- [The task]: Copy the listing below word for word, from the line with "Open Remote Control menu item" through the end of the listing.

- [Given records]:
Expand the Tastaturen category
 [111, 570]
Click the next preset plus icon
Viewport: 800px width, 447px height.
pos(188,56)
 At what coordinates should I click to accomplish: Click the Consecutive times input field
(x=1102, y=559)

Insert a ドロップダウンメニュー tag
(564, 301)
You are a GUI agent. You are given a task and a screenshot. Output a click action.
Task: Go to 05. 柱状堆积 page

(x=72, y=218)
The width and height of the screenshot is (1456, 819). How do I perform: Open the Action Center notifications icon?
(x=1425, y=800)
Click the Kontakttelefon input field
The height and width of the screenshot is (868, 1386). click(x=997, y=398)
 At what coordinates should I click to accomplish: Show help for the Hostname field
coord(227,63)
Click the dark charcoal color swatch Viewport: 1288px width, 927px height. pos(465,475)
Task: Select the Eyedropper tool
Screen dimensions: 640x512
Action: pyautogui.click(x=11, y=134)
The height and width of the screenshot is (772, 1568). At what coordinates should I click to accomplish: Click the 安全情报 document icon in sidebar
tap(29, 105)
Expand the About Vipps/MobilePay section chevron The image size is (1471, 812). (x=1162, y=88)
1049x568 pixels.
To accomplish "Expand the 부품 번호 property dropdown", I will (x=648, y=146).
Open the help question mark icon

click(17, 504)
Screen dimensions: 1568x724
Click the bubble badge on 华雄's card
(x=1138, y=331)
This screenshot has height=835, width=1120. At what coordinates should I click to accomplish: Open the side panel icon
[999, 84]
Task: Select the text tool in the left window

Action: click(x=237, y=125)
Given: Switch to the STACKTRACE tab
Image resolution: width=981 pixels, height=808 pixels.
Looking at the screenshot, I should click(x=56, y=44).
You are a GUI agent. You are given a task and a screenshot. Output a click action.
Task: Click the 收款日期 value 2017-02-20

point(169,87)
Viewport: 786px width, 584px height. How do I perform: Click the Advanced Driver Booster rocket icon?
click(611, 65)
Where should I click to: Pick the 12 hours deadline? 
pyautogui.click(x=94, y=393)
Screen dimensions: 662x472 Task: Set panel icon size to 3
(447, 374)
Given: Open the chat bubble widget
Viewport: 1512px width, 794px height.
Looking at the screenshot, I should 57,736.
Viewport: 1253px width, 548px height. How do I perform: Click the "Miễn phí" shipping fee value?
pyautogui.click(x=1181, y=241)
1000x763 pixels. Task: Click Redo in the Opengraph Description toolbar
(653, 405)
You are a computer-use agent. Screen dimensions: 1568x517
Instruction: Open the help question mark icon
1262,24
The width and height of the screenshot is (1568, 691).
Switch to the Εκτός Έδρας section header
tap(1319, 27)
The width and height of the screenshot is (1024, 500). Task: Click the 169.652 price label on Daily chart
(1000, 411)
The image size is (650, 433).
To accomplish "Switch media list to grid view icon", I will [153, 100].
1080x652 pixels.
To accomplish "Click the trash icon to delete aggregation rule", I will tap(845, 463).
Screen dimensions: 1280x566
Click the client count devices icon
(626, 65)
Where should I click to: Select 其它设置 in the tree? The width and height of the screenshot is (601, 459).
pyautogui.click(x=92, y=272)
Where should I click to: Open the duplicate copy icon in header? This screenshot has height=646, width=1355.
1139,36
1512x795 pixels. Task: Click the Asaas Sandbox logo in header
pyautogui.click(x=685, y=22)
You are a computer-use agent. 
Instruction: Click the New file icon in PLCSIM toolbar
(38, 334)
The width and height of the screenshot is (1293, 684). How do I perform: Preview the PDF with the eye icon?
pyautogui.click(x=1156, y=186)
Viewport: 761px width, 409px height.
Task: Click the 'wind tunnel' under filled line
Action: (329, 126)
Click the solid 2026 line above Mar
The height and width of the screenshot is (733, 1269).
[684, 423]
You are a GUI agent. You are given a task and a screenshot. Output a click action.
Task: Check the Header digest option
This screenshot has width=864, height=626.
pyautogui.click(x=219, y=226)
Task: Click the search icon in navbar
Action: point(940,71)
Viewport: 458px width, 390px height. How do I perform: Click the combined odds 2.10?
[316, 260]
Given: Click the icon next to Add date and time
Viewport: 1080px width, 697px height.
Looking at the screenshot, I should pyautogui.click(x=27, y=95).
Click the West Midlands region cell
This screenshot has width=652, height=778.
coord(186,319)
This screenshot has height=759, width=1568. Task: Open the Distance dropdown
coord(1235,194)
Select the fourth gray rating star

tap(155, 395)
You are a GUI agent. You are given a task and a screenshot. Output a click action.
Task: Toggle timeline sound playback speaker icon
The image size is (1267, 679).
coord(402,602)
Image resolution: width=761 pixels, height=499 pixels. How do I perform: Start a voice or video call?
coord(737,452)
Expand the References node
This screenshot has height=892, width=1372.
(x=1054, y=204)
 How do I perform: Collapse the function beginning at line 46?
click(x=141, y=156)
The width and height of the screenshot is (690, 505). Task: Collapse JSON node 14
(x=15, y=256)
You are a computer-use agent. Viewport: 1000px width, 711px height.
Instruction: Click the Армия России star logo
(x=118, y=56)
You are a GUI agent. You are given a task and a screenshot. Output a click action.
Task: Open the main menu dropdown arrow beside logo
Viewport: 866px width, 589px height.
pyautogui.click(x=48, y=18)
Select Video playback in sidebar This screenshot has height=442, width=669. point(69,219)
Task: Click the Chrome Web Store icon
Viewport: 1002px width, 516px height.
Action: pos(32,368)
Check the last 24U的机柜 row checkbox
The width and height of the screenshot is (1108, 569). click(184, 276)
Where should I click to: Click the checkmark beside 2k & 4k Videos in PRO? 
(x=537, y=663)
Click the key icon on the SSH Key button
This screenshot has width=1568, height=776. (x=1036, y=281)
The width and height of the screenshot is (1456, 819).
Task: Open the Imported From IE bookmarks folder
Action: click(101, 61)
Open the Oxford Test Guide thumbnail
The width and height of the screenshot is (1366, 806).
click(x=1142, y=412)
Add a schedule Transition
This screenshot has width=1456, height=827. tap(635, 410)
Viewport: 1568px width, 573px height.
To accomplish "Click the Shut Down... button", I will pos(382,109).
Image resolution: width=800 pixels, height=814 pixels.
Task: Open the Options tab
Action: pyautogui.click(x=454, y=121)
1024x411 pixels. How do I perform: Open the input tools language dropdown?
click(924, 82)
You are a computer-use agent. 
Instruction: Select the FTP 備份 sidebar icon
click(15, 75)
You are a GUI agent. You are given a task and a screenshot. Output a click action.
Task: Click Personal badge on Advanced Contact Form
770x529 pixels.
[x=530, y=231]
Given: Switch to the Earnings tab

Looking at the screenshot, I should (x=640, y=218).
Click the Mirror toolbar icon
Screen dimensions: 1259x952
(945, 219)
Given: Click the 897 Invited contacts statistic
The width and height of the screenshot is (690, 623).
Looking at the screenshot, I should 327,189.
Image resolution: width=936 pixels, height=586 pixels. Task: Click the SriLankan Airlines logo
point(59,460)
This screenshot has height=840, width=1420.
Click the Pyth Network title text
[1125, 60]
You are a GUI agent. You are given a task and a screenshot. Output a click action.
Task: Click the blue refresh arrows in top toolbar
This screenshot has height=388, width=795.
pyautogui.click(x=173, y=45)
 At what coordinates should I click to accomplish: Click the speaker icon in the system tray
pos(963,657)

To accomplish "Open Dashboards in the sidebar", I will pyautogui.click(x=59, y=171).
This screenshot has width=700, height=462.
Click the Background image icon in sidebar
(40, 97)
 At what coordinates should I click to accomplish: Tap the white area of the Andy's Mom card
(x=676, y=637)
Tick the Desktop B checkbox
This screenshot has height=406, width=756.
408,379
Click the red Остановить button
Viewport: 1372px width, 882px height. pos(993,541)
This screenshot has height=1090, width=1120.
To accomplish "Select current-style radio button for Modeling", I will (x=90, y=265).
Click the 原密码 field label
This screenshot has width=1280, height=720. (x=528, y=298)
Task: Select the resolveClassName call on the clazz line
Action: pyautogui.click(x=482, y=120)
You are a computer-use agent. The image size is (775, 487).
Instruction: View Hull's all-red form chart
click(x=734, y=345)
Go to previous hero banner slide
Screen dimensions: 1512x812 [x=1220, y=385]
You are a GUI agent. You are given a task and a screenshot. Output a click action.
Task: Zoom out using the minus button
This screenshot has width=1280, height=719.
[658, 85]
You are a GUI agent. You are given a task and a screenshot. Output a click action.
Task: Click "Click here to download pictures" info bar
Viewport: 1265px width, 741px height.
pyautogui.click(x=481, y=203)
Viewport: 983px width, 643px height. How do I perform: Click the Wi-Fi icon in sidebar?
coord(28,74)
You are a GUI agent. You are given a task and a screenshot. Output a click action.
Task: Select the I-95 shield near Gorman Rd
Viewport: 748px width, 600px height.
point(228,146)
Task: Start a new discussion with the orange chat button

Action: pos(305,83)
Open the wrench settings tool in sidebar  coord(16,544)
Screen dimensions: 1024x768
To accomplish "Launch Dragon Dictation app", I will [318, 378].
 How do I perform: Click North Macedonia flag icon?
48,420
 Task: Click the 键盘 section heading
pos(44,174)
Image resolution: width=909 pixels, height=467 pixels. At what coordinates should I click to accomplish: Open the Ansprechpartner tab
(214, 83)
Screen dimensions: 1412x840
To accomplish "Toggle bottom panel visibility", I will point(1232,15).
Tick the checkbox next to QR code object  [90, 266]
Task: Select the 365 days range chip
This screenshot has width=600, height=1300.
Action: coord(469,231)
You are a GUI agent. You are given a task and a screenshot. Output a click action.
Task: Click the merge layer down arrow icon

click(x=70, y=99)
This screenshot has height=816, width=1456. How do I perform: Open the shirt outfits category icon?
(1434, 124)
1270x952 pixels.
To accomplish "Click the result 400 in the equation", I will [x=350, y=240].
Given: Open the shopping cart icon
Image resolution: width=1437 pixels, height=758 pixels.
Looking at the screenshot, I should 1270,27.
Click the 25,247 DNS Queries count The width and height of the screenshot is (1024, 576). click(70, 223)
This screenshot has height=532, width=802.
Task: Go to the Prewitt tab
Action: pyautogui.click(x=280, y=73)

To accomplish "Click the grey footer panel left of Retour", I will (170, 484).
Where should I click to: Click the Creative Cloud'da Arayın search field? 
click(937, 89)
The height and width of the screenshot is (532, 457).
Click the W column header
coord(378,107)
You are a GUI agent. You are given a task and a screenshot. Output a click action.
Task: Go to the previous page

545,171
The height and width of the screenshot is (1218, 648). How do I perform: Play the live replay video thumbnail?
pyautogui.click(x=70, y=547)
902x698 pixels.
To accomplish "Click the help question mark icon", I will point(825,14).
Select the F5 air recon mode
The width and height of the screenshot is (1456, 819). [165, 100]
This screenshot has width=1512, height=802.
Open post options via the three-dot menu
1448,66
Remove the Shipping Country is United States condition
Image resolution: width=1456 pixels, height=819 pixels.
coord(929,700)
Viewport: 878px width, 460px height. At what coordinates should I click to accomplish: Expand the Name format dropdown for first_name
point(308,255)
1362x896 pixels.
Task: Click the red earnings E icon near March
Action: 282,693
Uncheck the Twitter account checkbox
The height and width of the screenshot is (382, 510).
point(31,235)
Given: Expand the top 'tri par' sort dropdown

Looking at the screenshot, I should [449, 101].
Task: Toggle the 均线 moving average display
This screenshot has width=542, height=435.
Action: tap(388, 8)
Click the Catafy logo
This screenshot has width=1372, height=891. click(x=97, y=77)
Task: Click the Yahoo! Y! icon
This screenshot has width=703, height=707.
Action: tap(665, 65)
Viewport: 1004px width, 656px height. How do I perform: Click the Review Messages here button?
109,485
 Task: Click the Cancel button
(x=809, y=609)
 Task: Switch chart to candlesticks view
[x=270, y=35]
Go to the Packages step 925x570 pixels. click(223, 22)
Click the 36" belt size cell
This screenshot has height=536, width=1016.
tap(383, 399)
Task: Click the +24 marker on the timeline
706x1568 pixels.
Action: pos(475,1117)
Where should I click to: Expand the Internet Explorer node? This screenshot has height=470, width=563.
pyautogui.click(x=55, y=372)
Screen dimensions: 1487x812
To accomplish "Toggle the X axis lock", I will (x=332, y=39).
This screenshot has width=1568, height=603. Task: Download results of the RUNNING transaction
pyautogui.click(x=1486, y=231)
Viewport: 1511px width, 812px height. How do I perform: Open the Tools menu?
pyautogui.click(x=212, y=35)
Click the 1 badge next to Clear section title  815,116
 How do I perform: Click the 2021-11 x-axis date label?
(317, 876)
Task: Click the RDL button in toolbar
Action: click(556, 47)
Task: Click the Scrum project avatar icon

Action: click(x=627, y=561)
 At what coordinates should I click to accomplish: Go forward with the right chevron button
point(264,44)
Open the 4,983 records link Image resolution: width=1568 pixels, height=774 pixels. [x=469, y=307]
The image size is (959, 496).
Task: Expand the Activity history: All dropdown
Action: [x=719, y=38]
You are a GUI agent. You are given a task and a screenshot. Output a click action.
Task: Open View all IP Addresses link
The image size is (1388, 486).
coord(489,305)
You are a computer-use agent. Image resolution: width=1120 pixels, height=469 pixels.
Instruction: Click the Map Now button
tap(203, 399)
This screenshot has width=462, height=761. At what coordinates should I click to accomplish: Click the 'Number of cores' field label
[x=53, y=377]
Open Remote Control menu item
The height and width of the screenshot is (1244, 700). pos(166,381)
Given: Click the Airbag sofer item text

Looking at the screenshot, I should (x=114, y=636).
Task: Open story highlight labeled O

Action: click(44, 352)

- [Answer to this exercise]:
Open Remote Control menu item
The height and width of the screenshot is (1244, 700). pos(166,381)
Given: Click the Airbag sofer item text

Looking at the screenshot, I should (x=114, y=636).
Task: Open story highlight labeled O

Action: click(44, 352)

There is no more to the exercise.